> _TEKSTFRAGMENT_
■ ■ ■

De richtlijn bevat de optie voor lidstaten om de oob-status aan andere organisaties toe te kennen. Op grond van artikel 2 van de Wta kunnen categorieën van ondernemingen, instellingen of openbare lichamen worden aangewezen als oob’s, indien de omvang of functie van deze ondernemingen, instellingen of openbare lichamen in het maatschappelijk verkeer dit rechtvaardigt. Van belang is dat de omvang of functie van zodanige aard is dat een ondeugdelijk uitgevoerde wettelijke controle van de financiële verantwoording een aanmerkelijke invloed kan hebben op het vertrouwen in de publieke functie van de accountantsverklaring. Voor de bij dit besluit aangewezen instellingen wordt een ondeugdelijk uitgevoerde wettelijke controle in het bijzonder onwenselijk geacht. Met de als gevolg van de aanwijzing van toepassing zijnde aanvullende waarborgen wordt de kans op een ondeugdelijke controle verkleind.

■ ■ ■

> _AANGELEVERDE GEGEVENS_
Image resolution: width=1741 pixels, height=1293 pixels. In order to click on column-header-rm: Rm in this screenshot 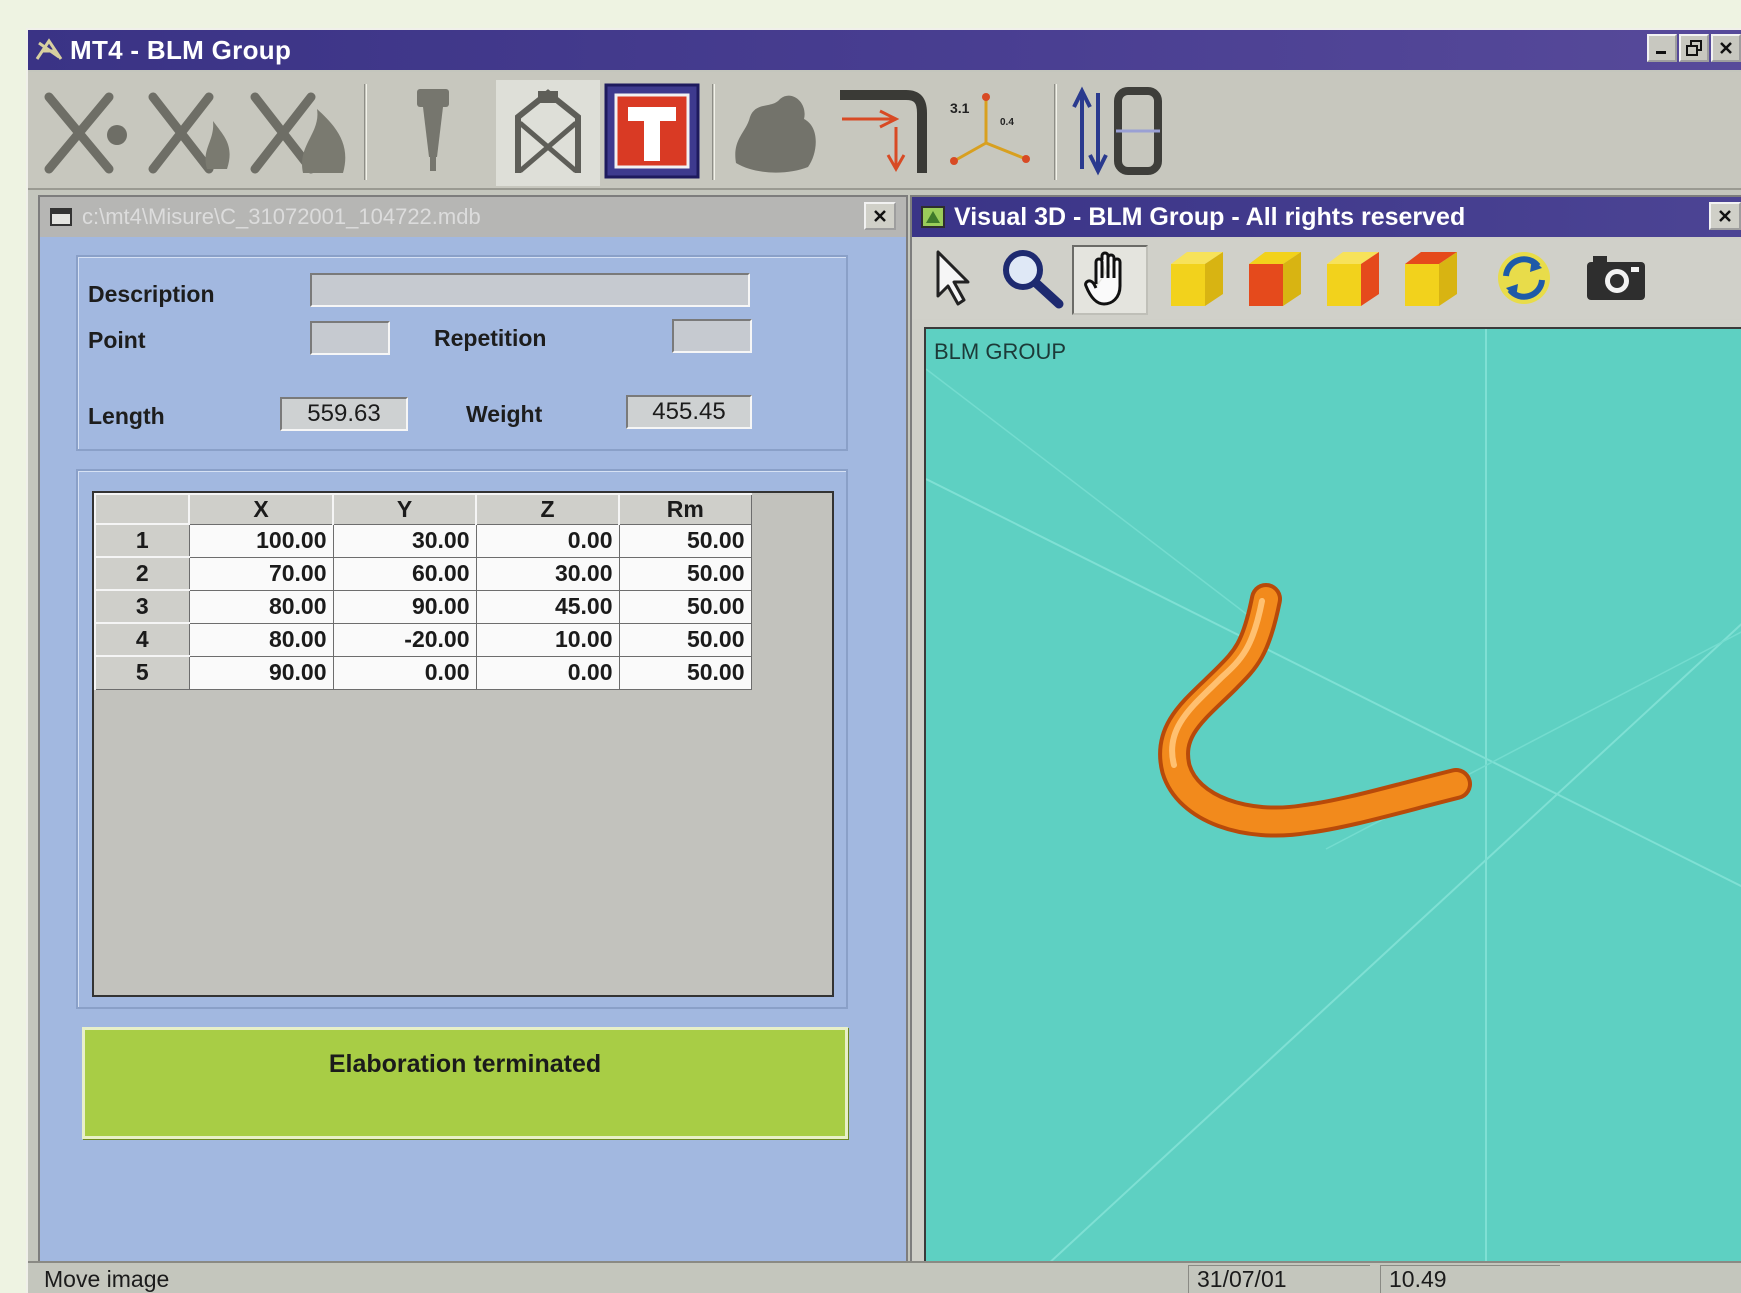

■ ■ ■

> _OPDRACHTEN_
1. Schrijf uit het tekstfragment over de oob-status letterlijk het deel over dat begint bij "De richtlijn bevat" en doorloopt tot en met "ondeugdelijke controle verkleind.".
2. Noem alle soorten organisaties die volgens het tekstfragment over de oob-status op grond van artikel 2 van de Wta als oob kunnen worden aangewezen.

> _ANTWOORDEN PER OPDRACHT_
1.
De richtlijn bevat de optie voor lidstaten om de oob-status aan andere organisaties toe te kennen. Op grond van artikel 2 van de Wta kunnen categorieën van ondernemingen, instellingen of openbare lichamen worden aangewezen als oob’s, indien de omvang of functie van deze ondernemingen, instellingen of openbare lichamen in het maatschappelijk verkeer dit rechtvaardigt. Van belang is dat de omvang of functie van zodanige aard is dat een ondeugdelijk uitgevoerde wettelijke controle van de financiële verantwoording een aanmerkelijke invloed kan hebben op het vertrouwen in de publieke functie van de accountantsverklaring. Voor de bij dit besluit aangewezen instellingen wordt een ondeugdelijk uitgevoerde wettelijke controle in het bijzonder onwenselijk geacht. Met de als gevolg van de aanwijzing van toepassing zijnde aanvullende waarborgen wordt de kans op een ondeugdelijke controle verkleind.

2. Ondernemingen, instellingen en openbare lichamen kunnen als oob worden aangewezen.